__ENTRIES PROVIDED__
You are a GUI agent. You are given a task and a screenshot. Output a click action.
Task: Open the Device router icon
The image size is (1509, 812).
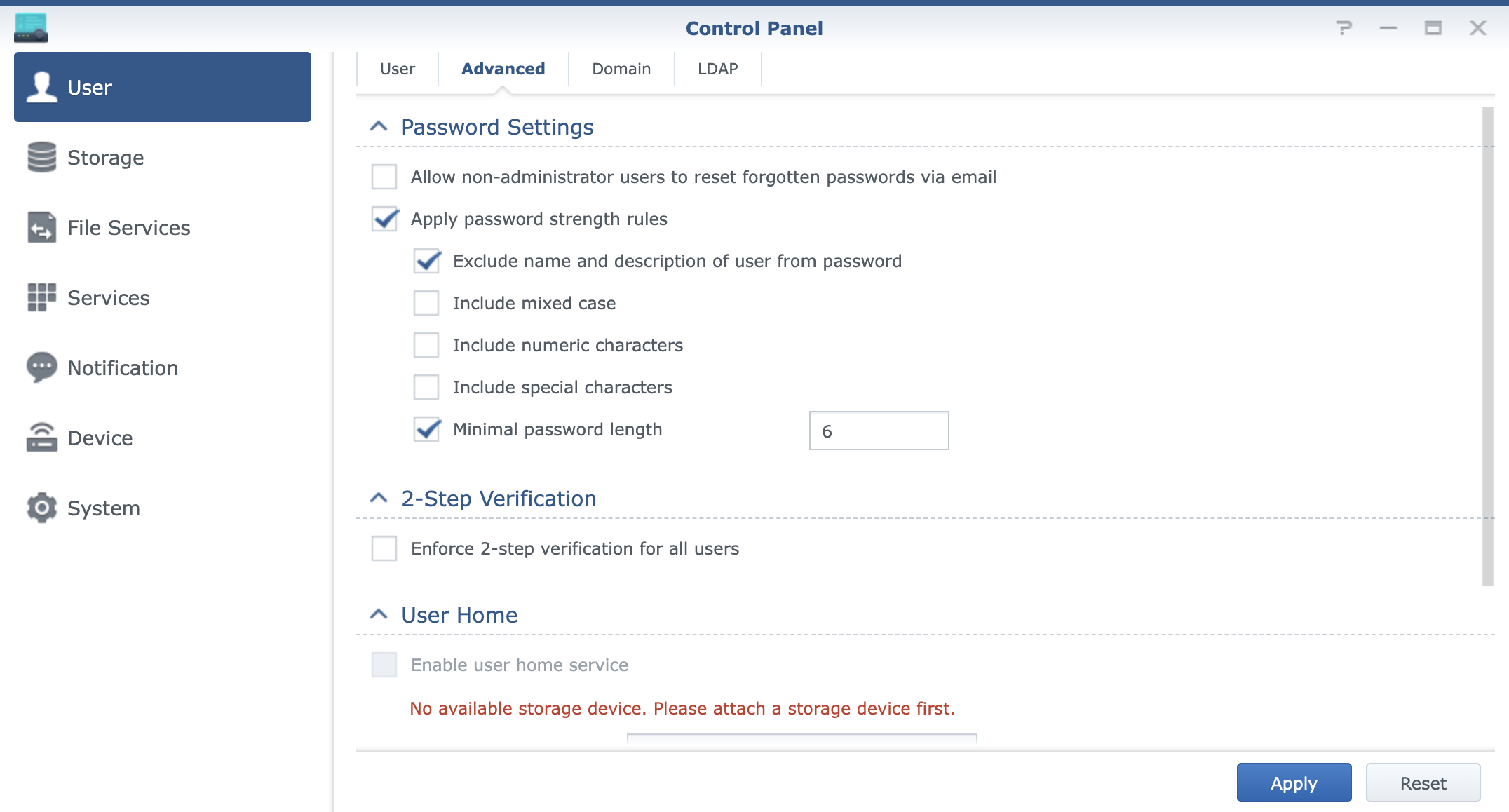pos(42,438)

...

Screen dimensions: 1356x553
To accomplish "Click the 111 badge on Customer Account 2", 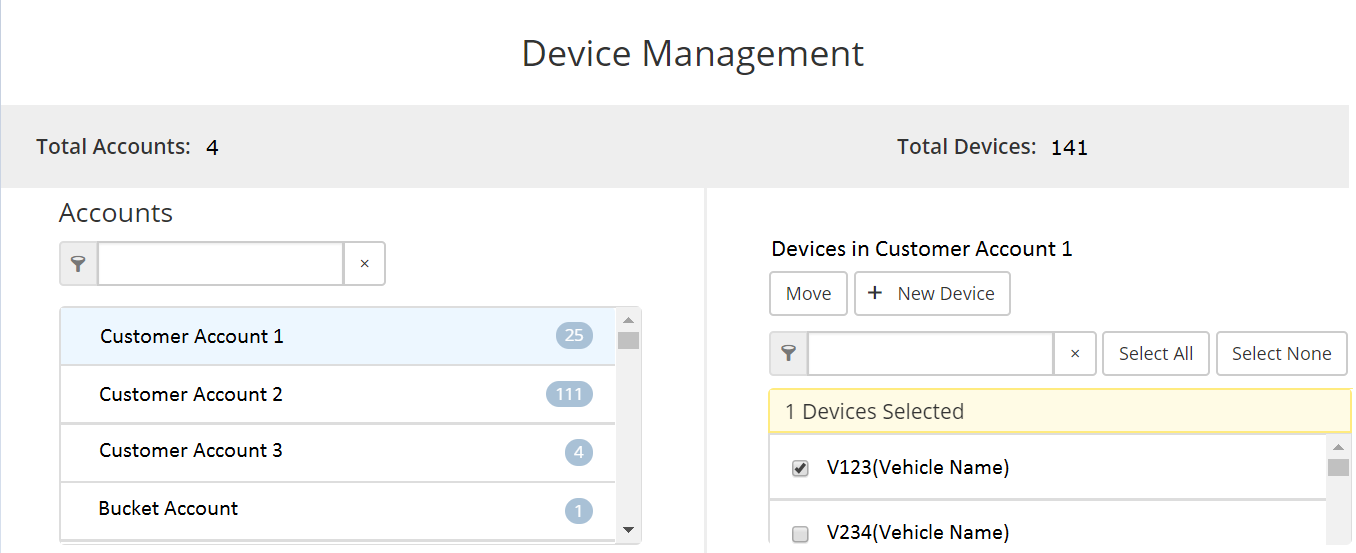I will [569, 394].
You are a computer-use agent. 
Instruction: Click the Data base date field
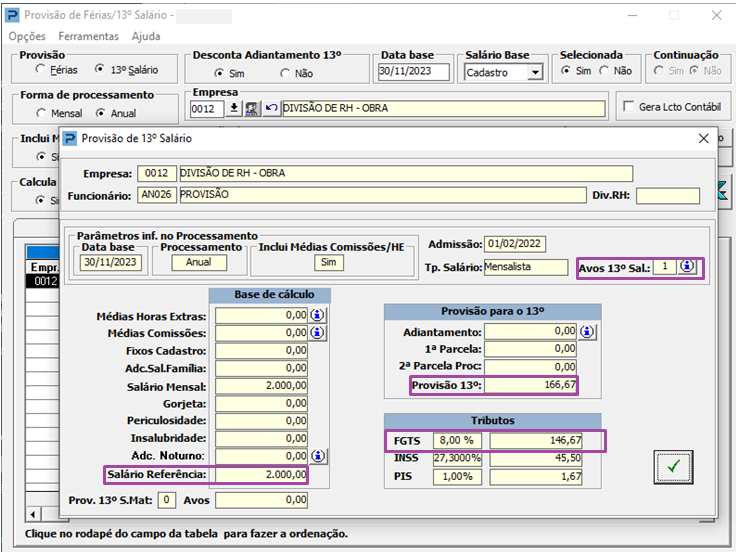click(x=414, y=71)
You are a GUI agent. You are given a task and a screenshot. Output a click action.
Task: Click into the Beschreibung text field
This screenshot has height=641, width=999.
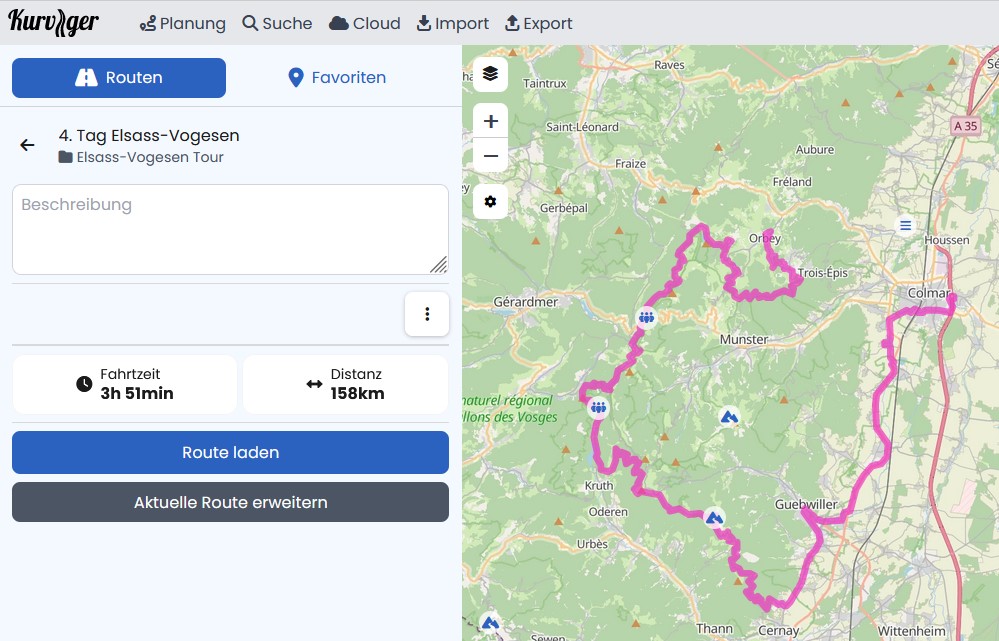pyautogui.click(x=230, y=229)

__TASK TO CARRY OUT__
Give again the lines of the listing above that run from the one with "You are a computer-use agent." up to and including the one with "Task: Click into the Beschreibung text field". Keep them exact and omit the pictures.

__WRITTEN RESPONSE__
You are a computer-use agent. 
Instruction: Click the Data base date field
click(x=414, y=71)
You are a GUI agent. You are given a task and a screenshot. Output a click action.
Task: Click into the Beschreibung text field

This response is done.